The Rise of DevOps and the Fall of Organizational Walls

Historically, IT organizations liked building walls. Infrastructure had access to hardware, system admins had access to operating systems and deployments, and developers wrote code. If you needed insight from a system, you found who owned it and asked for logs. Teams would get in war rooms when an issue occurred, and everyone would pull their logs to prove that the issue was not theirs. It was a time of ownership, but low collaboration. DevOps seeks to change that for the betterment of all teams and the overall improvement of how data is used.

With DevOps, organizations don’t deploy code from a DevOps or infrastructure perspective, developers do. When they check in new code, they are able to kick off the release process themselves. If any step fails, the developer has a similar set of buttons to roll back their changes. Developers have full access to their test and development environments, but otherwise, read-only access through limited channels to staging and production. From an infrastructure perspective, it’s a huge advantage. Organizations can release 1, 5, 10 or more times a day, and with no action required from a DevOps or infrastructure team member. Getting out of the job of release management frees the team up to do other things, but how do you make sure things are secure along the way?

The key is a tool that has build-time integrations and real-time tracking of data as part of the pipeline above. Security tooling can’t be just for systems and infrastructure teams anymore; it has to be valuable and accessible to developers too.

Cloud removes barriers to infrastructure and obscures systems

Organizationally, there’s little debate remaining that the cloud is the future when it comes to infrastructure. While there’s a myriad of reasons too long to list on why to move to the cloud – it also leads to a potential nightmare of security, permissions, and obscurity when it comes to systems. For example, with Amazon Web Services (AWS), there’s a role for every single thing you can do in the cloud, and administrators are quickly overwhelmed with managing these. Additionally, moving to the cloud is, or should be, about empowering teams outside of infrastructure to do more, and thus more teams can spin up and create new infrastructure. While technology administrators aren’t historically known for their world-class documentation, it certainly doesn’t help when more and more teams are continuously added and changed in the infrastructure as well.

Finally, the move to the cloud isn’t often a swift one. Legacy systems may be difficult or impossible to migrate as is to the cloud and at a minimum will take time to replace. Focus shifts to the modern innovation and walls are built around legacy monoliths. Soon the knowledge of these systems atrophies.

Data is everywhere, time is limited

One area where technology has certainly evolved and perhaps even exceeded the trend in is logging data. Over time, more requests have been filed to log more details about systems and changes. Logs are written to files in every conceivable location. Look at AWS and you’ll find CloudTrail logs, with a log of every action taken within your account. The amount of data available has grown exponentially with time, but the average operations and DevOps team certainly haven’t.
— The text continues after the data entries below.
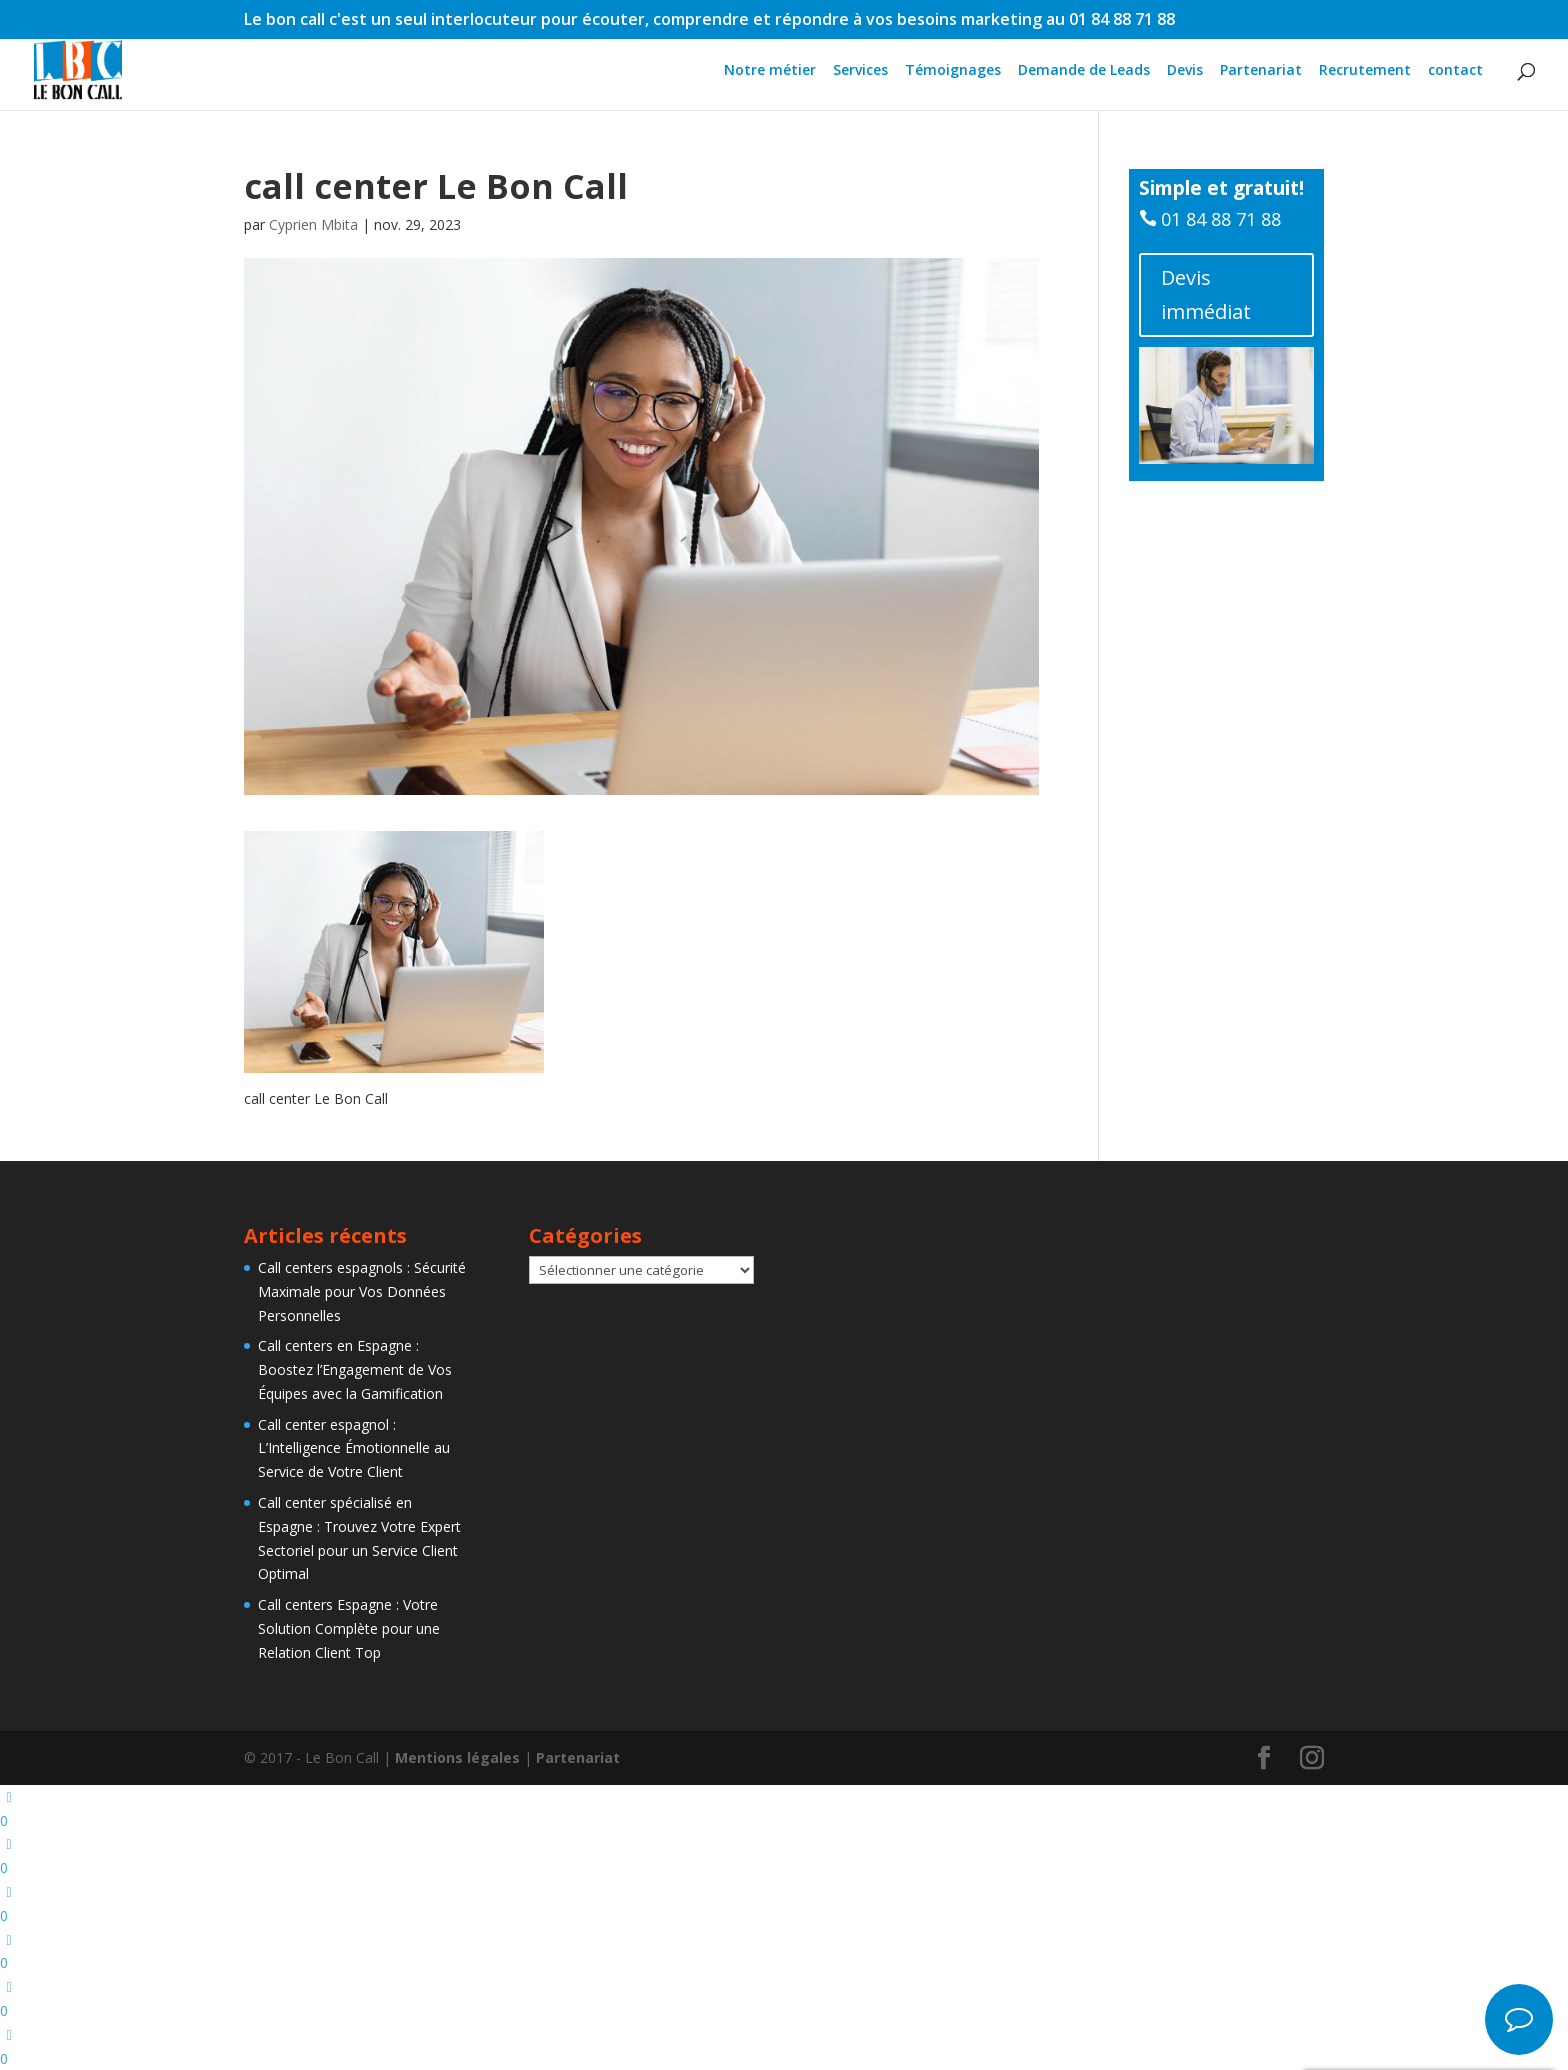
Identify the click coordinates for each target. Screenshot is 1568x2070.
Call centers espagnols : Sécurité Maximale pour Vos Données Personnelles (362, 1291)
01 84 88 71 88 (1221, 219)
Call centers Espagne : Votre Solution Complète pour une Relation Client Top (349, 1628)
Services (860, 71)
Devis (1185, 71)
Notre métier (770, 71)
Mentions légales (457, 1757)
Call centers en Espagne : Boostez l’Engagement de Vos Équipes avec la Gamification (355, 1369)
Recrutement (1365, 71)
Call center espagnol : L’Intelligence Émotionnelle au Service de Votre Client (354, 1448)
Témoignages (953, 71)
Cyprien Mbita (313, 224)
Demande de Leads (1084, 71)
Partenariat (1261, 71)
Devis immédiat (1206, 294)
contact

Time is a limited asset, and the effort of a skilled team member is certainly better spent looking through business and revenue impacting changes than pouring over a history of logs. In most organizations, there’s no way a team of persons, much less an individual could keep up anymore. A tool is needed that can take the work and automate it into a simple dashboard. The solution must bubble up the top actions from the myriad of alerts.

Proactivity over-reactivity

Finally, we’ve talked about the expansion of cloud in environments and with it the expansion of teams with access to the infrastructure within. There is a substantial need, a must-have, during implementation to do things right the first time, proactively, rather than reactive. Cloud environments allow for rapid expansion and development using new tools. These new tools move from internal development to production-ready with increasing speed, and ultimately this is what drives businesses to move to the cloud.

Teams must get ahead of poor implementation processes at the onset via a solid toolset. A world-class security tool must provide end to end proactive recommendations that can be applied to a cloud-based environment prior to or during the implementation of new solutions. It must be able to be reacted to just as a late-breaking security alert, and be implemented quickly to avoid building an architecture and platform built on a layer of insecure architectural debt.